Decision from Suboptimal Classifiers: Excess Risk Pre- and Post-Calibration
Alexandre Perez-Lebel, Gael Varoquaux, Sanmi Koyejo, Matthieu Doutreligne, Marine Le Morvan
TL;DR
This work addresses how suboptimal probability estimates used in batch binary decisions degrade expected utility. It derives analytical expressions for calibration regret $R^{\mathrm{CL}}$ and tight bounds for grouping-loss regret $R^{\mathrm{GL}}$, enabling a decomposition $R_{f,t} = R^{\mathrm{CL}}_{f,t} + R^{\mathrm{GL}}_{f}$ that identifies when recalibration suffices and when post-training is beneficial. The authors introduce GLAR to reduce grouping loss and show that both $R^{\mathrm{CL}}$ and $R^{\mathrm{GL}}$ are practically estimable via calibration curves and the grouping-loss estimator, respectively. Experiments on NLP hate-speech tasks demonstrate that these regret quantities better predict the utility gains from recalibration and post-training than traditional metrics, and they advocate multicalibration as a cost-effective alternative to fine-tuning.
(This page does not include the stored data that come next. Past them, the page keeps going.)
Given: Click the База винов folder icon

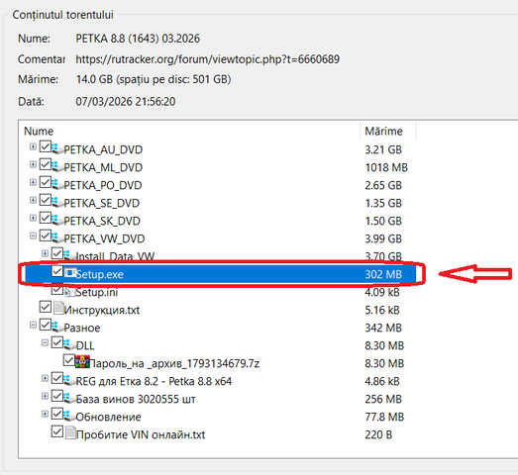Looking at the screenshot, I should pyautogui.click(x=69, y=398).
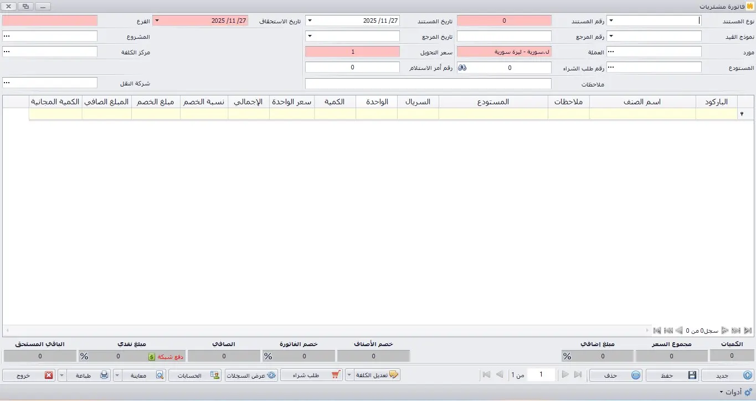Toggle the invoice discount percent (%) button
The image size is (756, 401).
pyautogui.click(x=267, y=356)
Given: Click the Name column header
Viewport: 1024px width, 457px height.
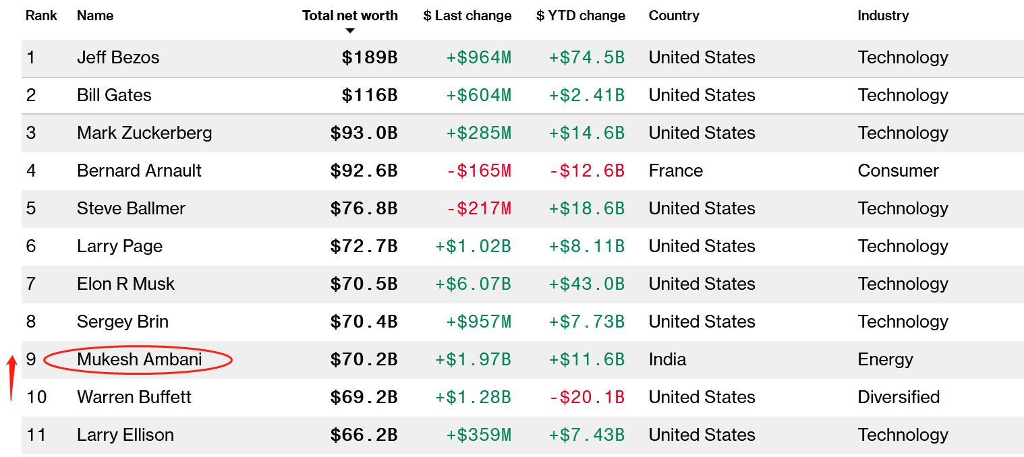Looking at the screenshot, I should tap(95, 16).
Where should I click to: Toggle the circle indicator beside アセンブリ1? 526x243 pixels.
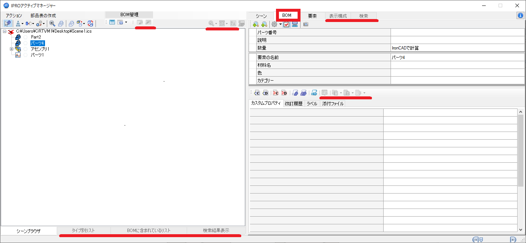point(25,49)
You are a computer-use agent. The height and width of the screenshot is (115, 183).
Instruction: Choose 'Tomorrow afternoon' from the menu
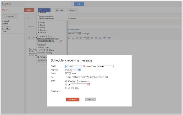[x=46, y=19]
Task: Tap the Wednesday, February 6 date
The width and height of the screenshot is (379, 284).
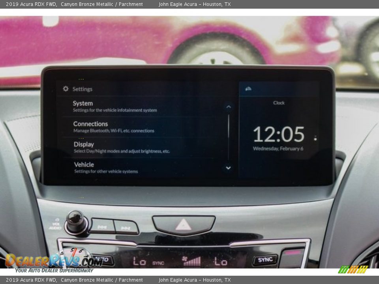Action: (x=278, y=149)

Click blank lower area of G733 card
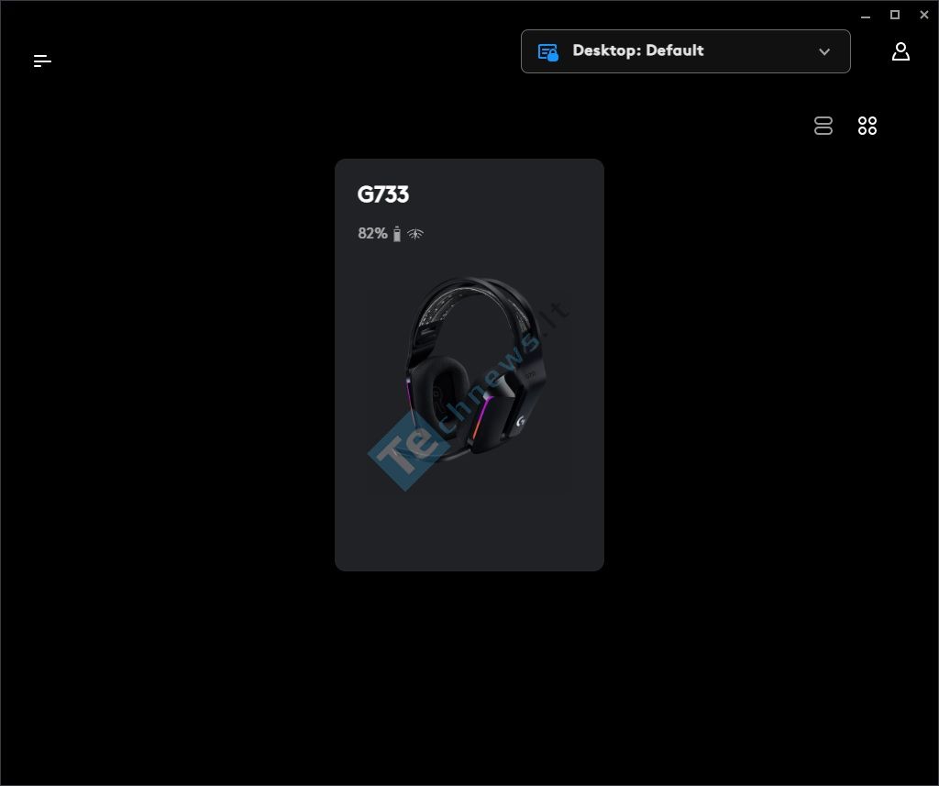pos(469,532)
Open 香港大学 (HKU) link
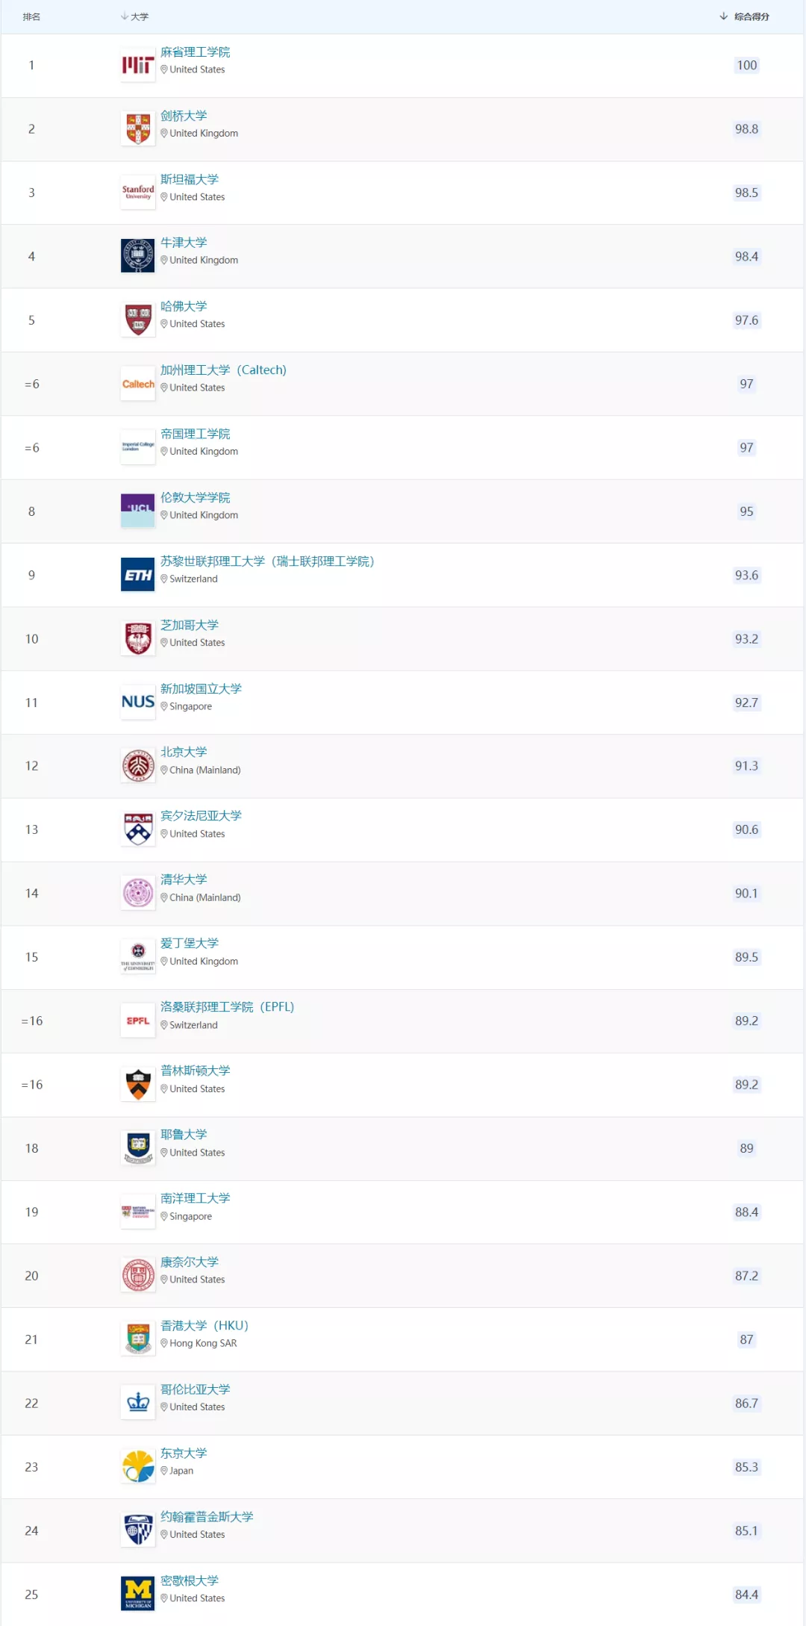Screen dimensions: 806x1626 [204, 1325]
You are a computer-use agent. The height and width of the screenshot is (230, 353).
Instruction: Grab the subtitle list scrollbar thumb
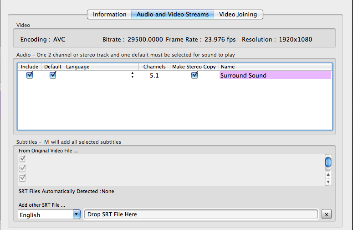328,162
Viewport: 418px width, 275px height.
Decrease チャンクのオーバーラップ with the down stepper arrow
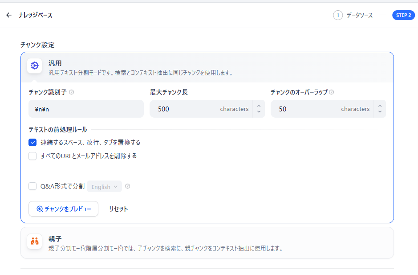(x=379, y=111)
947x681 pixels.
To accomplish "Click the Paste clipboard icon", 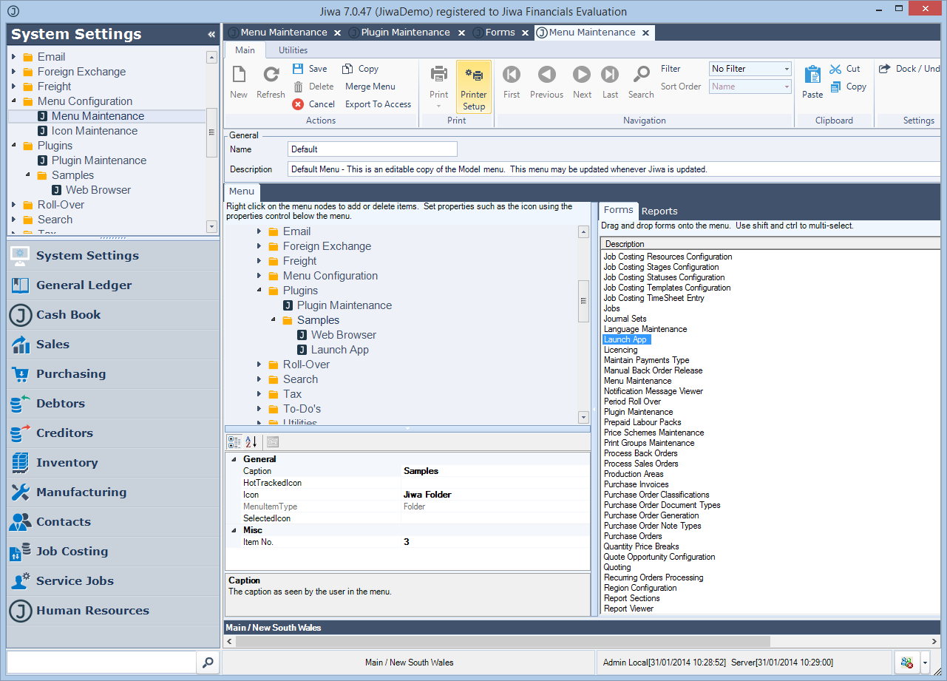I will [812, 75].
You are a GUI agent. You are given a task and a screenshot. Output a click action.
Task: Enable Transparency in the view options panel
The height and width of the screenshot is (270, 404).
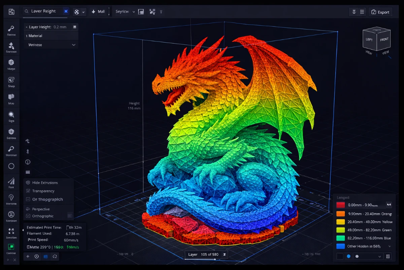point(43,191)
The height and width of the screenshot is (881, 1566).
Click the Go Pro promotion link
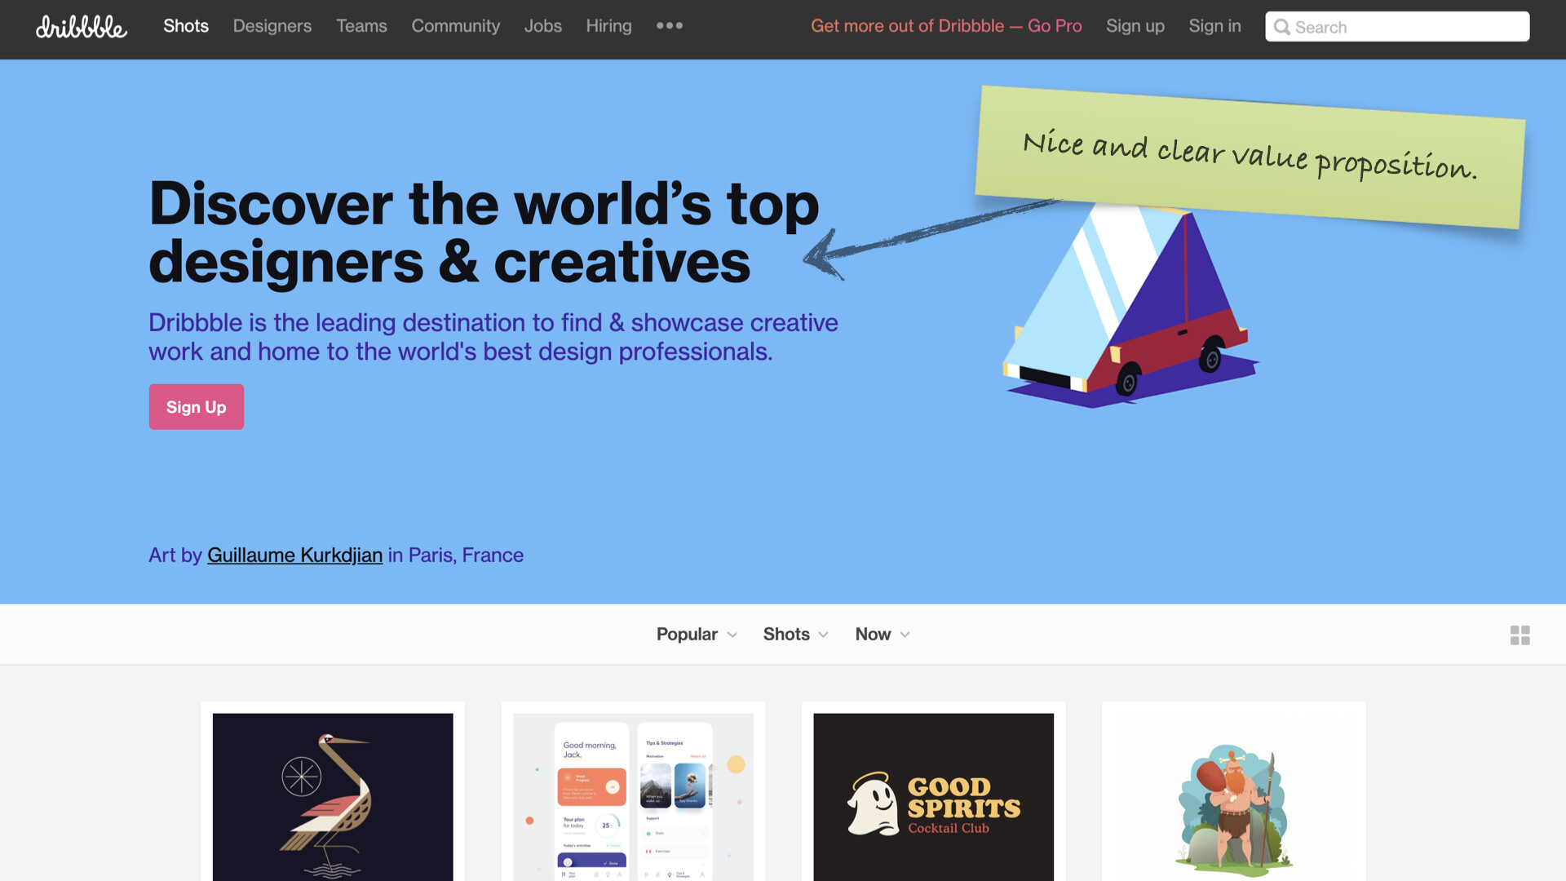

Overall, the paper provides a practical decision-validation framework to guide post-training and highlights when cheaper recalibration or advanced post-training yields meaningful improvements.
Abstract
Probabilistic classifiers are central for making informed decisions under uncertainty. Based on the maximum expected utility principle, optimal decision rules can be derived using the posterior class probabilities and misclassification costs. Yet, in practice only learned approximations of the oracle posterior probabilities are available. In this work, we quantify the excess risk (a.k.a. regret) incurred using approximate posterior probabilities in batch binary decision-making. We provide analytical expressions for miscalibration-induced regret ($R^{\mathrm{CL}}$), as well as tight and informative upper and lower bounds on the regret of calibrated classifiers ($R^{\mathrm{GL}}$). These expressions allow us to identify regimes where recalibration alone addresses most of the regret, and regimes where the regret is dominated by the grouping loss, which calls for post-training beyond recalibration. Crucially, both $R^{\mathrm{CL}}$ and $R^{\mathrm{GL}}$ can be estimated in practice using a calibration curve and a recent grouping loss estimator. On NLP experiments, we show that these quantities identify when the expected gain of more advanced post-training is worth the operational cost. Finally, we highlight the potential of multicalibration approaches as efficient alternatives to costlier fine-tuning approaches.